§ TASK DETAILS: Nothing but the lines from the one containing "You are a computer-use agent. Screen" to the end of the data should be returned, each exactly as written.
[EXERCISE INPUT Boundary: Start]
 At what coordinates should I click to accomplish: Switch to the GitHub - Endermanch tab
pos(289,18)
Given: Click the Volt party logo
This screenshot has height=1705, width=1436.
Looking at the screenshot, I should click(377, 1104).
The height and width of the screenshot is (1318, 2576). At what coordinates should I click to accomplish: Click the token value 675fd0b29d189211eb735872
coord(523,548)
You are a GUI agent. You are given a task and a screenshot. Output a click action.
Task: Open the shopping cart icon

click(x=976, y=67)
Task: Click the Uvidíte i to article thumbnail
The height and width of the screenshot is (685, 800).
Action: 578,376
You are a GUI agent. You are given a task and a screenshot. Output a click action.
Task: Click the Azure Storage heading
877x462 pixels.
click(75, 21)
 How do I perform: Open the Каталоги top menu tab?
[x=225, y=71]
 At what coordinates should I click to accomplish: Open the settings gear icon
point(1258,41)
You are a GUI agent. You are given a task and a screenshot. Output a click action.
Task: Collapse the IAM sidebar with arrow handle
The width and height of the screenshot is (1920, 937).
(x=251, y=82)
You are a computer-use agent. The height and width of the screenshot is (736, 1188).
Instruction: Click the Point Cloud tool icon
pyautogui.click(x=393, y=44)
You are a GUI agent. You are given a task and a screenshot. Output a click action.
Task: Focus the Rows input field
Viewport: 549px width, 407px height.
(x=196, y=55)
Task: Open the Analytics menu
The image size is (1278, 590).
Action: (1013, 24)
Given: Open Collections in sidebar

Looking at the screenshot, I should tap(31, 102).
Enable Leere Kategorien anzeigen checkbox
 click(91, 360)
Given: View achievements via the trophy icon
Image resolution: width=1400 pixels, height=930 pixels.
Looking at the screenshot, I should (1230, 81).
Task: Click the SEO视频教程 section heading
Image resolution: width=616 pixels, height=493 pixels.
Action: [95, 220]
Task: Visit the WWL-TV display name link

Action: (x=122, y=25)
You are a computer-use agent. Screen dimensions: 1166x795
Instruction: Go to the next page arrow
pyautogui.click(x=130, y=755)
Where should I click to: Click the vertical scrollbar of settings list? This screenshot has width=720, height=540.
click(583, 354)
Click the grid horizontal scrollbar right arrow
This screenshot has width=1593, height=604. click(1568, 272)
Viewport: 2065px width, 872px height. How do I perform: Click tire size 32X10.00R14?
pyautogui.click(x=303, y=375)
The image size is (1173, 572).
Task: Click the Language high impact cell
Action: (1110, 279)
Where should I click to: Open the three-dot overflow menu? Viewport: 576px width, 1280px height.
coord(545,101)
[EXERCISE INPUT Boundary: End]
§ YOUR RESPONSE:
You are a computer-use agent. Screen dimensions: 1166x795
Instruction: Go to the next page arrow
pyautogui.click(x=130, y=755)
Where should I click to: Click the vertical scrollbar of settings list? This screenshot has width=720, height=540.
click(583, 354)
Click the grid horizontal scrollbar right arrow
This screenshot has width=1593, height=604. click(1568, 272)
Viewport: 2065px width, 872px height. How do I perform: Click tire size 32X10.00R14?
pyautogui.click(x=303, y=375)
The image size is (1173, 572).
Task: Click the Language high impact cell
Action: (1110, 279)
Where should I click to: Open the three-dot overflow menu? Viewport: 576px width, 1280px height.
coord(545,101)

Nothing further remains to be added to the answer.